• EXERCISE
The expected output is exactly the lines below, starting at the line with "945x439 pixels. How" and ending at the line with "Given: Toggle Особа", both included; no other line belongs in it.

• MATERIAL PROVIDED
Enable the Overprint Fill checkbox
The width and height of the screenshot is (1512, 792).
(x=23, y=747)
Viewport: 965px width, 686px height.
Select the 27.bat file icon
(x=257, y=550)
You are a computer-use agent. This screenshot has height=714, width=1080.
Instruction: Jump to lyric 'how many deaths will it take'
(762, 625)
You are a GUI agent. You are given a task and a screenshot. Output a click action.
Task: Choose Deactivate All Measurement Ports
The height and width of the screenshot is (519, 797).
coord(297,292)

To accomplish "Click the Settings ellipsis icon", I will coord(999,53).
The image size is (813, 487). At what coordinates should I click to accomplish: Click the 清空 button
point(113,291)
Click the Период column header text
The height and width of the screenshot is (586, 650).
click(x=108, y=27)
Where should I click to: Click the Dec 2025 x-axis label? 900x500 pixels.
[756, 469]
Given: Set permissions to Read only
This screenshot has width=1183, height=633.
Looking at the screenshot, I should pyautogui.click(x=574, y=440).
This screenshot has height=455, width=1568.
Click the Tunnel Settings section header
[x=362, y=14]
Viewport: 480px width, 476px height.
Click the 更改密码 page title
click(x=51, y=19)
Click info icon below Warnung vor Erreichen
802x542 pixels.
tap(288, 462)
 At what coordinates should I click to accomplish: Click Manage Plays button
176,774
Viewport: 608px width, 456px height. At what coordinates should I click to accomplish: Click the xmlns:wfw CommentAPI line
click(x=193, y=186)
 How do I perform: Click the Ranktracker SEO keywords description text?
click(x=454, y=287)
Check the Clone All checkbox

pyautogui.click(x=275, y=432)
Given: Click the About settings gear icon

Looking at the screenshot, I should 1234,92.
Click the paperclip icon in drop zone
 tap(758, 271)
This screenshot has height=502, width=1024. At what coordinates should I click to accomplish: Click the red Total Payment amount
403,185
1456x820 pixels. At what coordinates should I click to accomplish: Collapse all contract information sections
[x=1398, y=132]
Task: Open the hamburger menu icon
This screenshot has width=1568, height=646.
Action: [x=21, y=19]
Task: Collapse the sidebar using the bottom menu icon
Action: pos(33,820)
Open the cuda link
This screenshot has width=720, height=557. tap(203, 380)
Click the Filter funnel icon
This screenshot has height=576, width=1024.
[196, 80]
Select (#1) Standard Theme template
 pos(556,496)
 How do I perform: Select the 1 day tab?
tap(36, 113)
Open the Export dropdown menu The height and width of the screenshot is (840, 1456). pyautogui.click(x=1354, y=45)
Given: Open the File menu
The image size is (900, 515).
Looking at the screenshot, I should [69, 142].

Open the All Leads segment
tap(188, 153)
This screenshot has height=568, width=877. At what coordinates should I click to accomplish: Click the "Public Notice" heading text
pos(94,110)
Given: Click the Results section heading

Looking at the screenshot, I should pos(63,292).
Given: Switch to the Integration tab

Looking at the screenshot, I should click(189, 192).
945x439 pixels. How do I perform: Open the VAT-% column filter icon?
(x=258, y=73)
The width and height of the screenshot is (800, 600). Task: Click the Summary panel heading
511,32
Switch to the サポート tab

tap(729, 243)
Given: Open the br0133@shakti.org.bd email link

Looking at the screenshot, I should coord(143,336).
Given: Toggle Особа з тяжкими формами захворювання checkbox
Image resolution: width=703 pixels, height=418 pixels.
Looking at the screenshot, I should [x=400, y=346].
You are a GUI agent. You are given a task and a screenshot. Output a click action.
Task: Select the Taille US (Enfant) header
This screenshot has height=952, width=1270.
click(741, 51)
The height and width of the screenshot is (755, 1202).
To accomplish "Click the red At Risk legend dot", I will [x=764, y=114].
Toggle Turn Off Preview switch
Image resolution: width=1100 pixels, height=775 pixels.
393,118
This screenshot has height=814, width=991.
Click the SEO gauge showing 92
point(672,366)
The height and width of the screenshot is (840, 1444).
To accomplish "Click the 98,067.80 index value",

• ANSWER FOR THIS EXERCISE
945x439 pixels. How do I perform: Open the VAT-% column filter icon?
(x=258, y=73)
The width and height of the screenshot is (800, 600). Task: Click the Summary panel heading
511,32
Switch to the サポート tab

tap(729, 243)
Given: Open the br0133@shakti.org.bd email link

Looking at the screenshot, I should coord(143,336).
Given: Toggle Особа з тяжкими формами захворювання checkbox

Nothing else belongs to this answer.